A corporate client managing employee health screenings for 500 people coordinates the entire program through a single WhatsApp thread, with the AI handling scheduling logistics across multiple locations while staff focus on results review and follow-up care.
A first-time visitor overwhelmed by package options receives personalized recommendations based on age, gender, and stated health goals—then books an appointment, receives a preparation checklist, and gets reminder messages, all without a single phone call.
"Patients receive precise, timely guidance," Dr. Al-Faris reflects. "Our staff focus on complex cases instead of repeating basic information. And managers finally see conversation trends and review patterns across all locations—insight that directly improves operations."
The patient journey, reimagined
Here's how a typical interaction now flows:
Step 1: A visitor opens chat on the website or calls the support line. The AI immediately identifies whether they're a returning patient and understands their intent.
Step 2: The assistant answers questions, explains options, or suggests the next best action—whether that's booking an appointment, uploading previous results, or connecting with a specialist.
Step 3: Meeting Scheduler handles appointment booking with real-time availability across nearby locations.
Step 4: If deposits or payments are needed, Payment Links arrive in the same thread—no redirects, no separate checkout process.
Step 5: Post-visit, automated surveys and review requests keep feedback flowing, while the AI monitors sentiment and routes concerns appropriately.
Step 6: Analytics in Hoop reveals patterns in common questions, conversion rates, and satisfaction scores—informing package design, content updates, and staffing across regions.
From the patient's perspective, it feels seamless: one conversation thread that understands context, moves things forward, and knows when to bring in human expertise.
Looking ahead
Al Borg Diagnostics isn't finished. They're already exploring proactive health check-ins—AI-initiated conversations that remind patients about recommended screenings based on their history and age. New specialty packages are being integrated into the knowledge base. And deeper analytics on review themes will guide training programs and operational improvements across regions.

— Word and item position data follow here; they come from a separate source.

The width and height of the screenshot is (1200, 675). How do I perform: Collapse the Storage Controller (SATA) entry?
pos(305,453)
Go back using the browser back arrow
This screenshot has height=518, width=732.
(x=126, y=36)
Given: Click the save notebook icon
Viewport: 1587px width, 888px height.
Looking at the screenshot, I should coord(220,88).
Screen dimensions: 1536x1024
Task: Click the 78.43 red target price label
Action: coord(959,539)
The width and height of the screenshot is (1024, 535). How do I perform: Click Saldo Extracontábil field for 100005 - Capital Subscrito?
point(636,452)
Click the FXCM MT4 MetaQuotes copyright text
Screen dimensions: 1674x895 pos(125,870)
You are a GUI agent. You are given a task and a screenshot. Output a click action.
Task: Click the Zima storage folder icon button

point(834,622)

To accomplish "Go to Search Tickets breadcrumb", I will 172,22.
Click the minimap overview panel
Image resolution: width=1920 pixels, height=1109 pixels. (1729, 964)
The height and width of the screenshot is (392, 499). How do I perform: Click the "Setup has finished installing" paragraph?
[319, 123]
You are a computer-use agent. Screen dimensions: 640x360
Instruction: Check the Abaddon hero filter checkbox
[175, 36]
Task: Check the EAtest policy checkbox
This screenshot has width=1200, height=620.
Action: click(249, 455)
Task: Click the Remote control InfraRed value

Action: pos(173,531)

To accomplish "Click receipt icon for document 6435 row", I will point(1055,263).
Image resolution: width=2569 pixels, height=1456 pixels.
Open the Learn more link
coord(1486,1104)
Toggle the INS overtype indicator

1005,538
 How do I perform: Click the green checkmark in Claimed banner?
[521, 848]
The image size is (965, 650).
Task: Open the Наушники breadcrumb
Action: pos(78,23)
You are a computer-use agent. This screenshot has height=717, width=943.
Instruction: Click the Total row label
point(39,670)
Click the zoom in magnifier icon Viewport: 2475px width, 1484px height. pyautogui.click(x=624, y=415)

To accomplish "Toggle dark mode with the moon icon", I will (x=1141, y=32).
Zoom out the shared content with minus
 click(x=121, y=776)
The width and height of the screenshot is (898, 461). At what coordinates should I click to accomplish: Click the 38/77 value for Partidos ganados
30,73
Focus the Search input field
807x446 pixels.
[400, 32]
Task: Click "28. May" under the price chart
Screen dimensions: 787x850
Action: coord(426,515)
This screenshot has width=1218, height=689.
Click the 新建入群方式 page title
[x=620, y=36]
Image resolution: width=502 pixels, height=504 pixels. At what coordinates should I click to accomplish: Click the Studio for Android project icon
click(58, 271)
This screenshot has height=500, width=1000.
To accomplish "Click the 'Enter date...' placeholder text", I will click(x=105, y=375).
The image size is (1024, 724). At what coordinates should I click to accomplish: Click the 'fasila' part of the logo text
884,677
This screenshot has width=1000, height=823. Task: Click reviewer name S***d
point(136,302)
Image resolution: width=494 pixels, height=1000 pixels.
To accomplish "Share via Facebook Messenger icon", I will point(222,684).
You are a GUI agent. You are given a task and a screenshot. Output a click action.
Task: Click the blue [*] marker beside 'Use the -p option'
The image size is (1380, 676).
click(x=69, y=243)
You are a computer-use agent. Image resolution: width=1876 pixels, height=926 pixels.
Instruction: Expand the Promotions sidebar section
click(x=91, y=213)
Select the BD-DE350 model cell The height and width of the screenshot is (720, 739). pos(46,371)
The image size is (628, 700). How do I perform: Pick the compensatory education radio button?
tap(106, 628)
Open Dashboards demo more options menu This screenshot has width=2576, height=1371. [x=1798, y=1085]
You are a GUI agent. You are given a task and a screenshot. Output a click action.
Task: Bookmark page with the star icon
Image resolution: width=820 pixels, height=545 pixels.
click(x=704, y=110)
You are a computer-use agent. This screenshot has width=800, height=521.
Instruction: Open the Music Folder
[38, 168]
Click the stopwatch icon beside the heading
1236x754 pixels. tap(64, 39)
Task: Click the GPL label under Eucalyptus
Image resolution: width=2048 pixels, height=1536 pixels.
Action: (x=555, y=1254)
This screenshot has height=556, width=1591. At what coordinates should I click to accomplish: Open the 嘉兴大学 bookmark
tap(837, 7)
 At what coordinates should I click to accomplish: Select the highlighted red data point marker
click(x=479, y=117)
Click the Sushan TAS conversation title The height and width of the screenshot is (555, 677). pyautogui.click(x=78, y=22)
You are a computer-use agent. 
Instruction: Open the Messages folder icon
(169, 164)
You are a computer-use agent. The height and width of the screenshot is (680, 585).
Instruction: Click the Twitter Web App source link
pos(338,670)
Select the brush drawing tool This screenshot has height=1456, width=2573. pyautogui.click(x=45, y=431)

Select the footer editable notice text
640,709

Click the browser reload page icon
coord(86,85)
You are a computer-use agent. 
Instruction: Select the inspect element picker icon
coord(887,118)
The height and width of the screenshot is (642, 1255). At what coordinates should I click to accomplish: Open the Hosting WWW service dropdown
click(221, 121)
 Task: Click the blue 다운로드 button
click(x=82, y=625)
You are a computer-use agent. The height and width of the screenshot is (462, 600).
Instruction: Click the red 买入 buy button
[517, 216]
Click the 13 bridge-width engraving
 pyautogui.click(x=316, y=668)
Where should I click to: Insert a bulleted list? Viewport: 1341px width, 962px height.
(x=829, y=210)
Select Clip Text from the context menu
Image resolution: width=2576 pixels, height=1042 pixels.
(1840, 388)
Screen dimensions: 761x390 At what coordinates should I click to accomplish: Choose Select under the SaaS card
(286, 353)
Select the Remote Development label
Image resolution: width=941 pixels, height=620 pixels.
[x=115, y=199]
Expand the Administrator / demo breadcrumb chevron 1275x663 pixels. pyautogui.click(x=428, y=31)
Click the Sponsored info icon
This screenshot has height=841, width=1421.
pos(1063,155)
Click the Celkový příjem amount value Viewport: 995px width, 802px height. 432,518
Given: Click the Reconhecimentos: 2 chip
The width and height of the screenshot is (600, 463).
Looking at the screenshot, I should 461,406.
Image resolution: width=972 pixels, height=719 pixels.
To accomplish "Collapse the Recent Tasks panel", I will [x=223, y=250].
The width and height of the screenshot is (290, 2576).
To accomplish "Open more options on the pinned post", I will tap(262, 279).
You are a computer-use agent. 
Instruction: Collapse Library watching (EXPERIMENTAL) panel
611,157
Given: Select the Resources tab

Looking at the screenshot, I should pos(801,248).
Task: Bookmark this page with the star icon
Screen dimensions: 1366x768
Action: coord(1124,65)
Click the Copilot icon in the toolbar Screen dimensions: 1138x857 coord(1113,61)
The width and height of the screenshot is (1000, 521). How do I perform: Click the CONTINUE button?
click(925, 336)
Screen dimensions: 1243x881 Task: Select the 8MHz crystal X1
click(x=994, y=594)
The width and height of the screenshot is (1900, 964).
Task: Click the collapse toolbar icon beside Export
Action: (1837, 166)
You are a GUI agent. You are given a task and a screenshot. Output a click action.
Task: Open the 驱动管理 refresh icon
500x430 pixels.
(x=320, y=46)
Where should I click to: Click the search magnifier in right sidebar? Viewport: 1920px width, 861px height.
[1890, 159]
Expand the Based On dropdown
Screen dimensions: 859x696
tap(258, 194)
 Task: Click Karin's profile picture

"We've built a foundation for truly personalized healthcare at scale," says Dr. Al-Faris. "The AI learns from every interaction, our content stays current across all touchpoints, and our teams work from one source of truth. That's what lets us grow without losing the personal touch that matters in healthcare."
The vision is ambitious but grounded: a healthcare experience where getting answers, booking tests, understanding results, and receiving care coordination feels effortless—because intelligent systems handle complexity in the background while keeping human expertise at the center when it matters most.
For Al Borg Diagnostics, artificial intelligence isn't replacing the human element of healthcare. It's making it possible to deliver that human element more consistently, more personally, and at a scale that would be impossible through manual effort alone.